* Selected text
◇ ◇ ◇ ◇ ◇ ◇ ◇

MiRFinder: an improved approach and software implementation for genome-wide fast microRNA precursor scans

Abstract

Background: MicroRNAs (miRNAs) are recognized as one of the most important families of non-coding RNAs that serve as important sequence-specific post-transcriptional regulators of gene expression. Identification of miRNAs is an important requirement for understanding the mechanisms of post-transcriptional regulation. Hundreds of miRNAs have been identified by direct cloning and computational approaches in several species. However, there are still many miRNAs that remain to be identified due to lack of either sequence features or robust algorithms to efficiently identify them.

◇ ◇ ◇ ◇ ◇ ◇ ◇

* Questions to answer
**A.** Translate this sentence from the MiRFinder abstract into Spanish: "Identification of miRNAs is an important requirement for understanding the mechanisms of post-transcriptional regulation."
**B.** Please copy the part of the MiRFinder abstract starting with "MiRFinder: an improved" and going on through "efficiently identify them.".
**C.** According to the MiRFinder abstract, by what two means have hundreds of miRNAs been identified in several species?

◇ ◇ ◇ ◇ ◇ ◇ ◇

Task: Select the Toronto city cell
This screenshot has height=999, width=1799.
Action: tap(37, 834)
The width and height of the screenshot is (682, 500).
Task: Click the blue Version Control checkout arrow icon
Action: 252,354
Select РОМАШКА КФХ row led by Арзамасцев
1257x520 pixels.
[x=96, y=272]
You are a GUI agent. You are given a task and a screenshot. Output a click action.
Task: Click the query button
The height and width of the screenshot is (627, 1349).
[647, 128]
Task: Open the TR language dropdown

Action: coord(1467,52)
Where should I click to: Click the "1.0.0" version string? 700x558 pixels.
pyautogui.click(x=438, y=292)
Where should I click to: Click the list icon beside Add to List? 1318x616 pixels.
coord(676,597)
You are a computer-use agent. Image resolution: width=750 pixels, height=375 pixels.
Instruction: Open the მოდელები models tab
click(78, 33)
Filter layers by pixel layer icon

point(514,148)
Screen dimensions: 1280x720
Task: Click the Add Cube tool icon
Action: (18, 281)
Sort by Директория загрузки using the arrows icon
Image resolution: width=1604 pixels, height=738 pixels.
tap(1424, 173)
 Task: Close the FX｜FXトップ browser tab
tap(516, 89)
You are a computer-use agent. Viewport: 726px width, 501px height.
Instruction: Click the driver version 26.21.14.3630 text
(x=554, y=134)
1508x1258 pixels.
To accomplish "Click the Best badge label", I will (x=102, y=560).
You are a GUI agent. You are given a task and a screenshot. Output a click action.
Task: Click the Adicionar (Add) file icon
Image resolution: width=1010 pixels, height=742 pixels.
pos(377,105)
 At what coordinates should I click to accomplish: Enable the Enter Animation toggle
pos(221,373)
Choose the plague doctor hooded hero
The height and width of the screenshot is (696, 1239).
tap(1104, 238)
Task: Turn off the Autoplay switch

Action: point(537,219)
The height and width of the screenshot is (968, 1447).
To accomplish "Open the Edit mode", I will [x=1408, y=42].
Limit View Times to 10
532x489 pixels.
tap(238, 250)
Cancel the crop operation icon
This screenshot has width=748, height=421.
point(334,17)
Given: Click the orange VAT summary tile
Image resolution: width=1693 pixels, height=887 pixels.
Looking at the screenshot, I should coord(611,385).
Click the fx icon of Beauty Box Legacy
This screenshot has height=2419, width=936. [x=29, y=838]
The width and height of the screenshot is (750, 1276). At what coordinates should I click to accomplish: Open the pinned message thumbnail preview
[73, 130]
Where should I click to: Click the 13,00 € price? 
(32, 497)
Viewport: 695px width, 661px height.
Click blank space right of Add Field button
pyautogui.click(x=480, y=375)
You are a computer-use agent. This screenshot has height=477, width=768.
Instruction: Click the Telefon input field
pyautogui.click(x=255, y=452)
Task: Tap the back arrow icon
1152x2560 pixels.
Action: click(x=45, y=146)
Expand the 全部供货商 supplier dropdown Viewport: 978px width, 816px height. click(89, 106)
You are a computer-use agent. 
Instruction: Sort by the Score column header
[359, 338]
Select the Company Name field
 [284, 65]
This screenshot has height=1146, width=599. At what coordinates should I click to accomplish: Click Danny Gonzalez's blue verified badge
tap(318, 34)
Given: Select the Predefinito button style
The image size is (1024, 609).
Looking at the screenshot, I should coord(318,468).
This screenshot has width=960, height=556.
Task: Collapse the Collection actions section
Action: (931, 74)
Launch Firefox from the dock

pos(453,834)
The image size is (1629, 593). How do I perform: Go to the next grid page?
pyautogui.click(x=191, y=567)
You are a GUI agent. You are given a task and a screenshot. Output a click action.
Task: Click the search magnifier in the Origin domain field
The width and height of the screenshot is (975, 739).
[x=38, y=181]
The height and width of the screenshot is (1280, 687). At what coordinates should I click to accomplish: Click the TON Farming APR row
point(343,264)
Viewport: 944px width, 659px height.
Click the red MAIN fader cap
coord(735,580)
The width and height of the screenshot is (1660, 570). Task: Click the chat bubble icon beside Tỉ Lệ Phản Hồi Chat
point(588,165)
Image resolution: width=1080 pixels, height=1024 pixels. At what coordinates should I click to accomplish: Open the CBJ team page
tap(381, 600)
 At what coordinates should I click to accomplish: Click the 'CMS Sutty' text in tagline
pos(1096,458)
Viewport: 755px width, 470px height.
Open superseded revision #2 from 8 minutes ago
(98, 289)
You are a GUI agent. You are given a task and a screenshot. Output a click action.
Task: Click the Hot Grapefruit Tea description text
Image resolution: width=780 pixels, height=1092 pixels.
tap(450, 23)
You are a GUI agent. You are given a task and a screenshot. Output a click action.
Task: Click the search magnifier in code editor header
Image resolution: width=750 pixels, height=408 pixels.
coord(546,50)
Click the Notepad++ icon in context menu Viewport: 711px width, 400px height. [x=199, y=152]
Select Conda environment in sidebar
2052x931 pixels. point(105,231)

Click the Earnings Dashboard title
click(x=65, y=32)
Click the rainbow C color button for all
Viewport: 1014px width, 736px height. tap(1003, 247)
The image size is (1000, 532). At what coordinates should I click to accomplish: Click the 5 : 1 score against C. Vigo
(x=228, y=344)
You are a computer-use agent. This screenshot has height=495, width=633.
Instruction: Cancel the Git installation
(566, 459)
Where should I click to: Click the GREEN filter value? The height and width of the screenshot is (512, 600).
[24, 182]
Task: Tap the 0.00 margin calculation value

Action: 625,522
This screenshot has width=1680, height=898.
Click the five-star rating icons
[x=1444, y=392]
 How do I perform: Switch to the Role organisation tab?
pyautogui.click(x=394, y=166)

◇ ◇ ◇ ◇ ◇ ◇ ◇

* Your written answers
**A.** La identificación de los miARN es un requisito importante para comprender los mecanismos de la regulación postranscripcional.

**B.**
MiRFinder: an improved approach and software implementation for genome-wide fast microRNA precursor scans

Abstract

Background: MicroRNAs (miRNAs) are recognized as one of the most important families of non-coding RNAs that serve as important sequence-specific post-transcriptional regulators of gene expression. Identification of miRNAs is an important requirement for understanding the mechanisms of post-transcriptional regulation. Hundreds of miRNAs have been identified by direct cloning and computational approaches in several species. However, there are still many miRNAs that remain to be identified due to lack of either sequence features or robust algorithms to efficiently identify them.

**C.** By direct cloning and computational approaches.